Work request: Starting with the line that contains "Where should I", copy each line exactly through the end of the listing, and omit all pictures.

Data in this exercise:
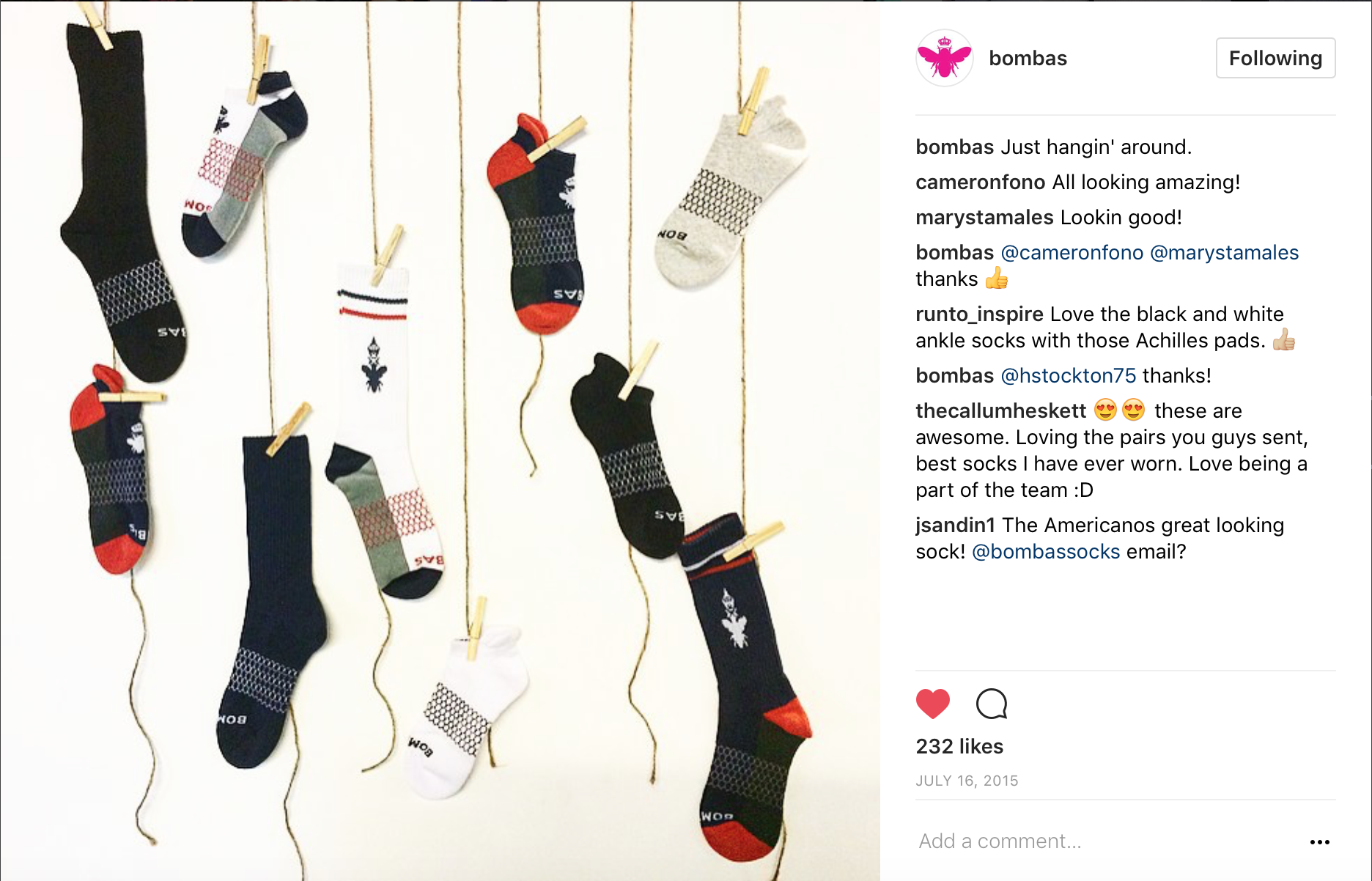The image size is (1372, 881).
Task: Click the @marystamales mention link
Action: 1224,252
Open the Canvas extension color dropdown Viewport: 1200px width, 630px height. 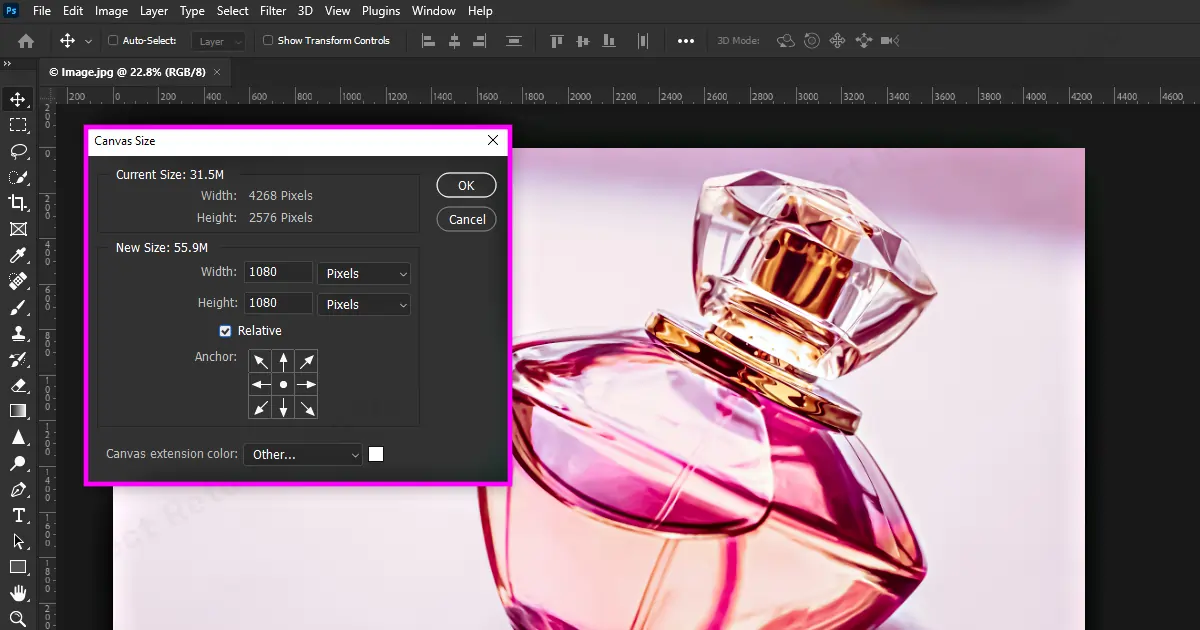302,454
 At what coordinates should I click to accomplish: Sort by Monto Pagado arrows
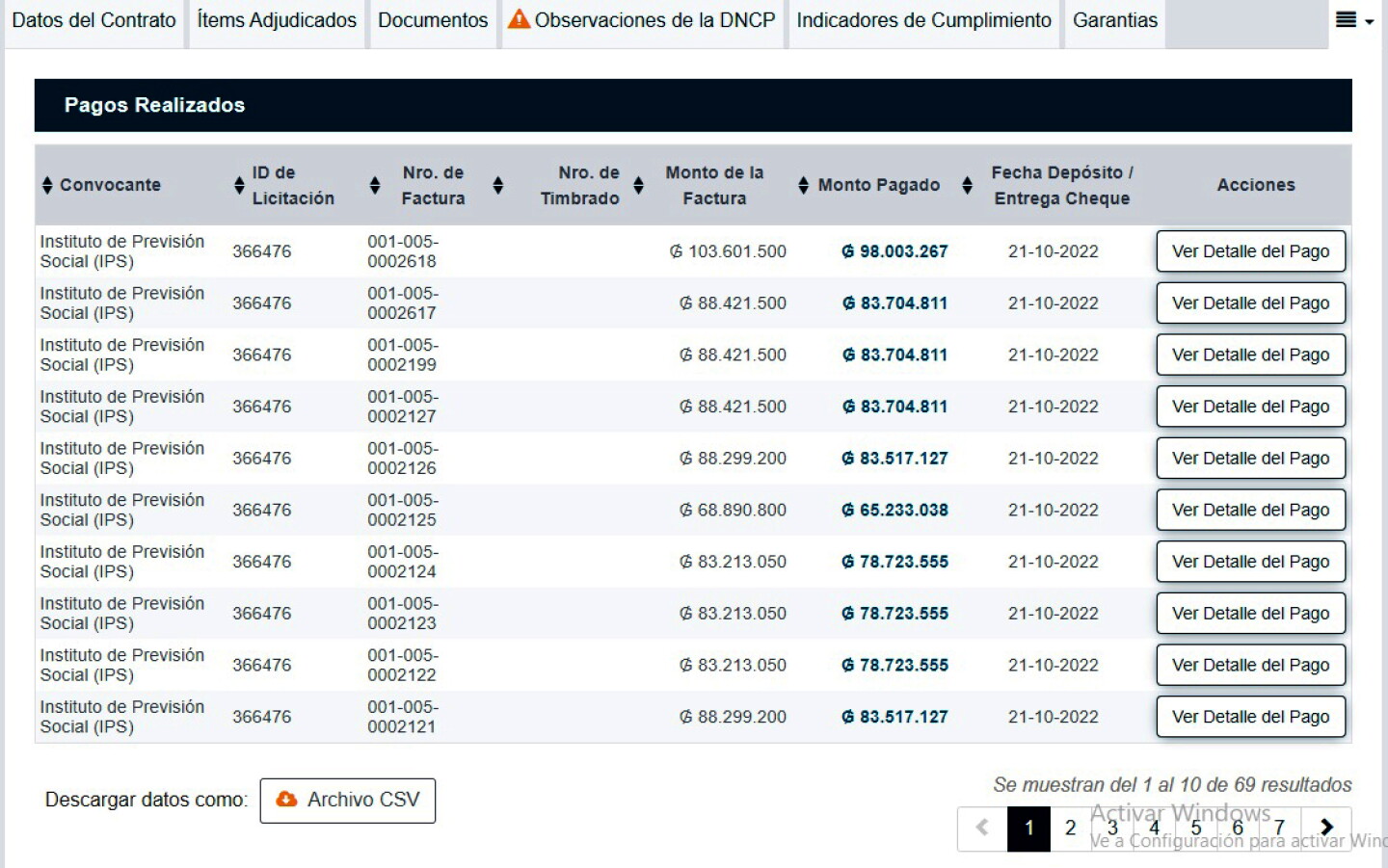[x=803, y=185]
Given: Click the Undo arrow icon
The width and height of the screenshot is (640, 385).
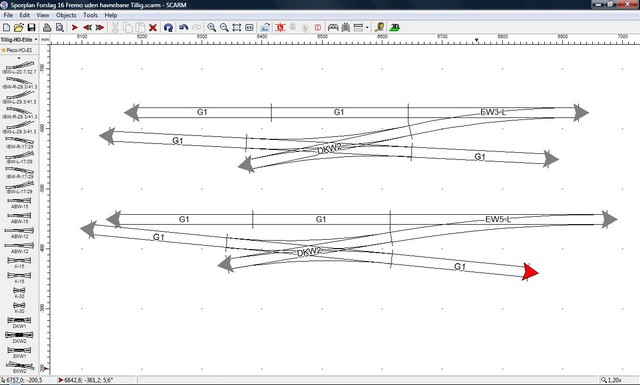Looking at the screenshot, I should click(x=184, y=27).
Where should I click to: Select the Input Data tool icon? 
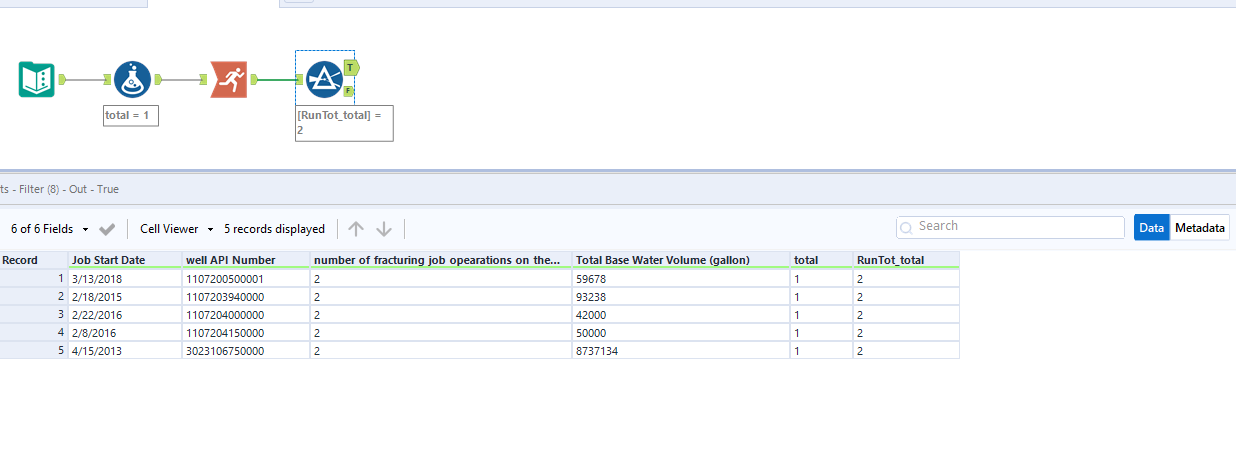click(x=36, y=79)
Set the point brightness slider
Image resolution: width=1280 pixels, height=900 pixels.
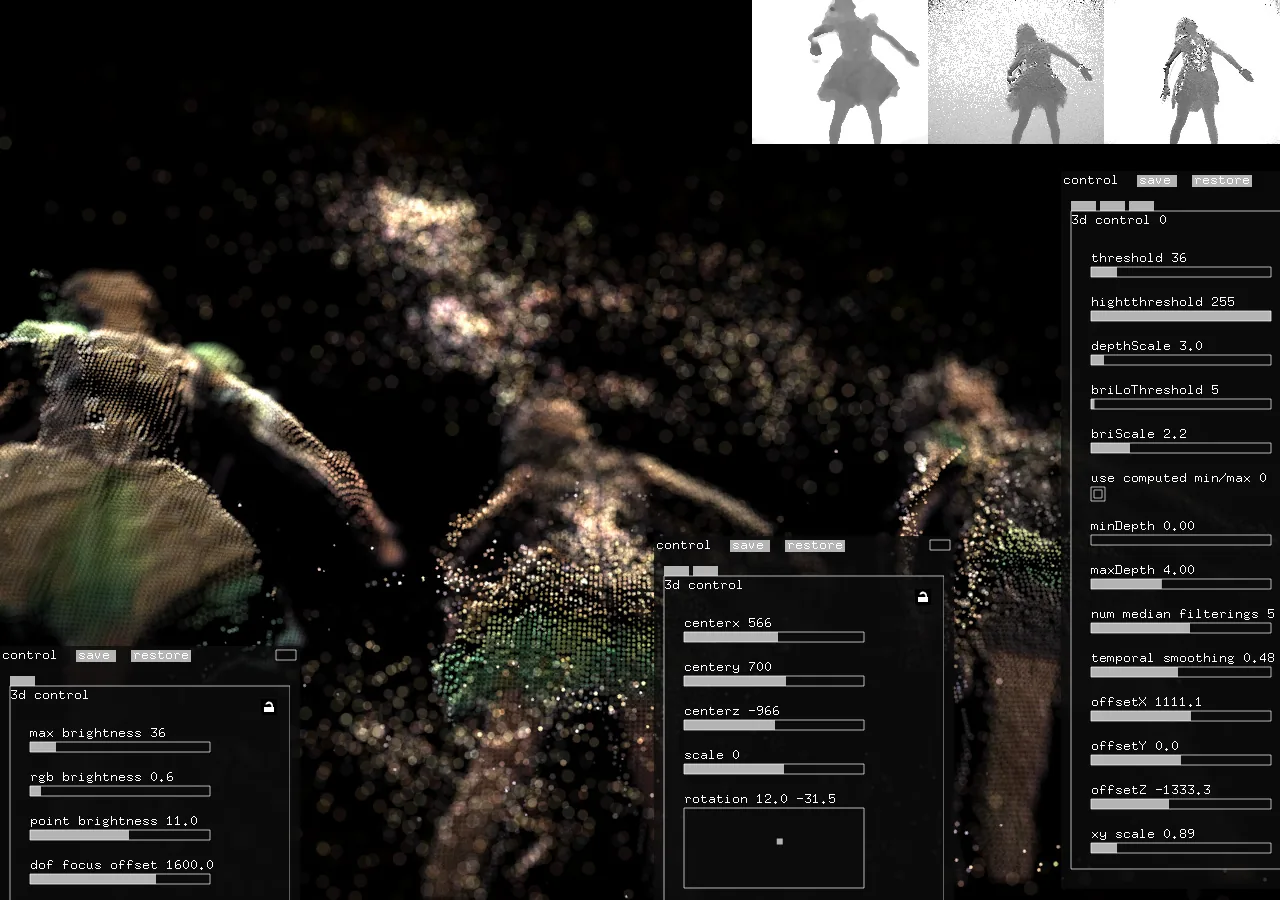click(x=119, y=835)
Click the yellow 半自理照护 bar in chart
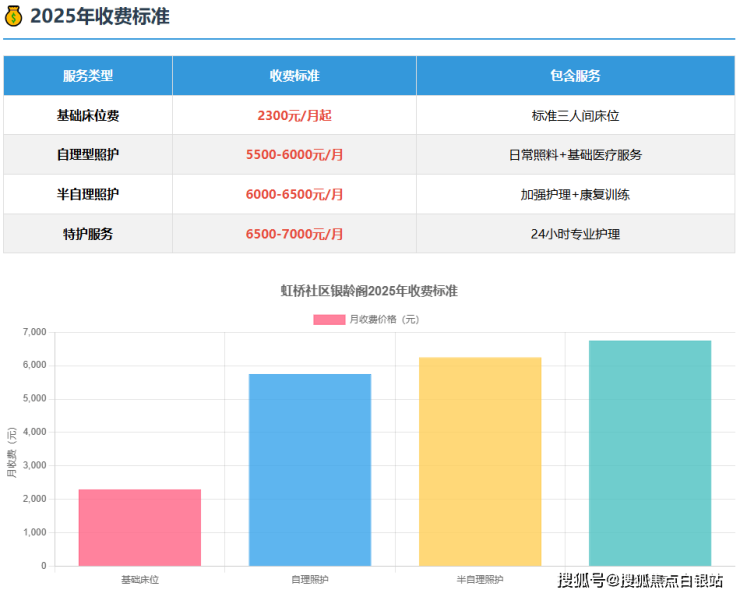Screen dimensions: 740x597 (x=480, y=461)
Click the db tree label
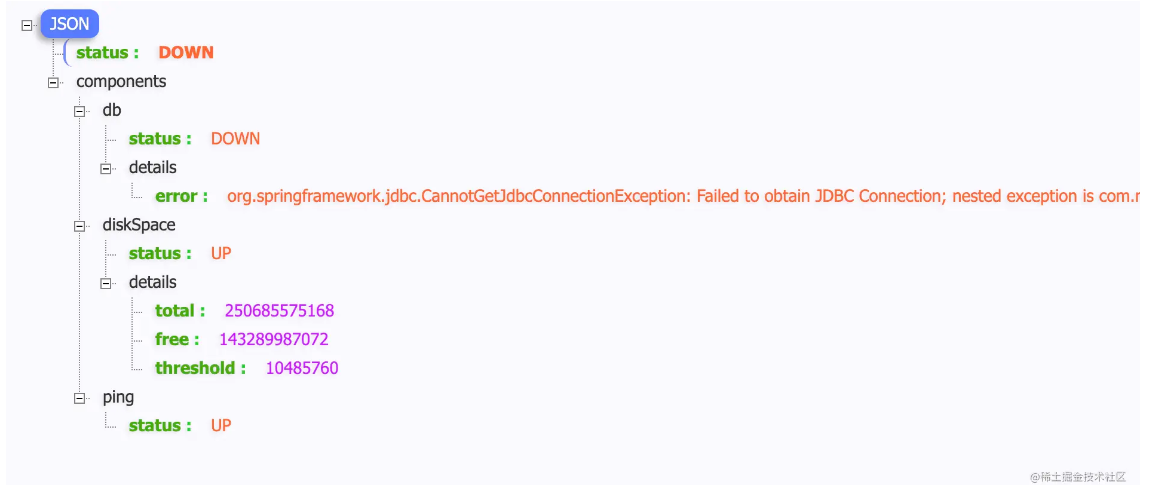 click(111, 110)
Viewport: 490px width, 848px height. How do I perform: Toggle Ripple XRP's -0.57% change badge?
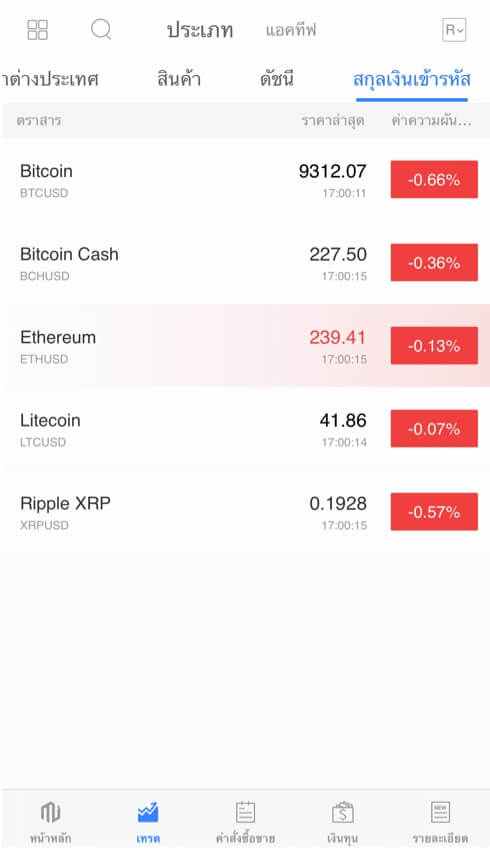pyautogui.click(x=434, y=512)
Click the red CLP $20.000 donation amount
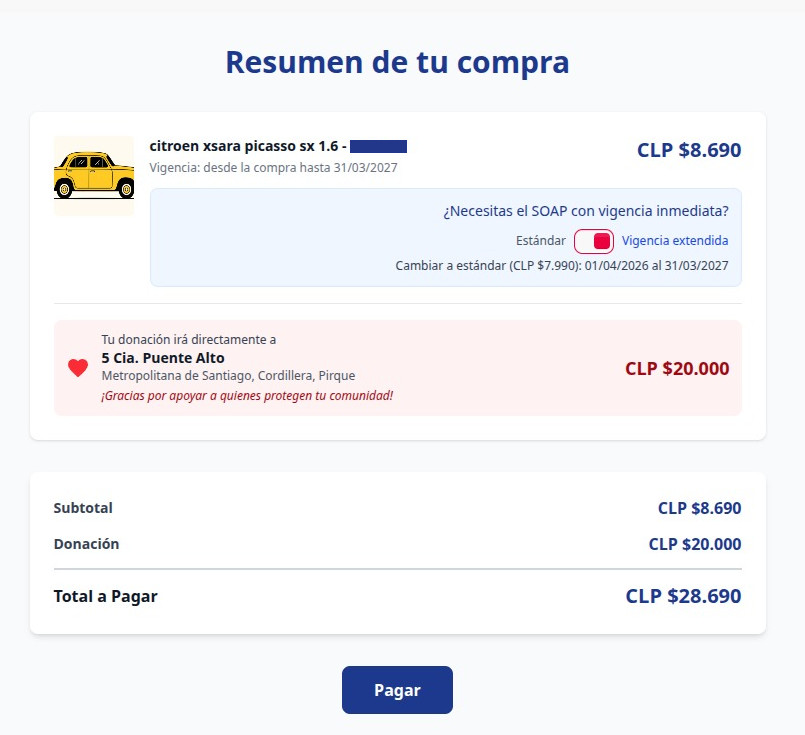805x735 pixels. tap(677, 368)
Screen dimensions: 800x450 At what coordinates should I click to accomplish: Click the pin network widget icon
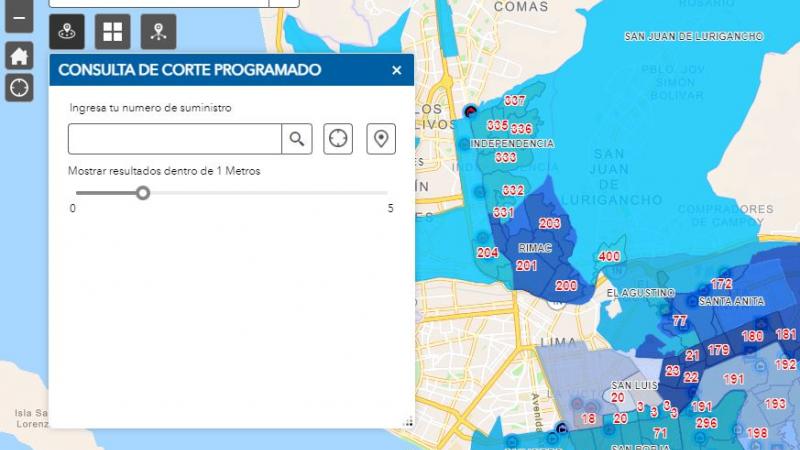(x=158, y=31)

Solution to this task:
Where should I click to: Select the Input Data tool icon? 
click(x=36, y=79)
Set the point brightness slider
Image resolution: width=1280 pixels, height=900 pixels.
click(x=119, y=835)
Click the yellow 半自理照护 bar in chart
Screen dimensions: 740x597 (x=480, y=461)
Click the db tree label
 click(111, 110)
Viewport: 490px width, 848px height. How do I perform: Toggle Ripple XRP's -0.57% change badge?
pyautogui.click(x=434, y=512)
Click the red CLP $20.000 donation amount
805x735 pixels. tap(677, 368)
Screen dimensions: 800x450 At what coordinates should I click to accomplish: Click the pin network widget icon
(x=158, y=31)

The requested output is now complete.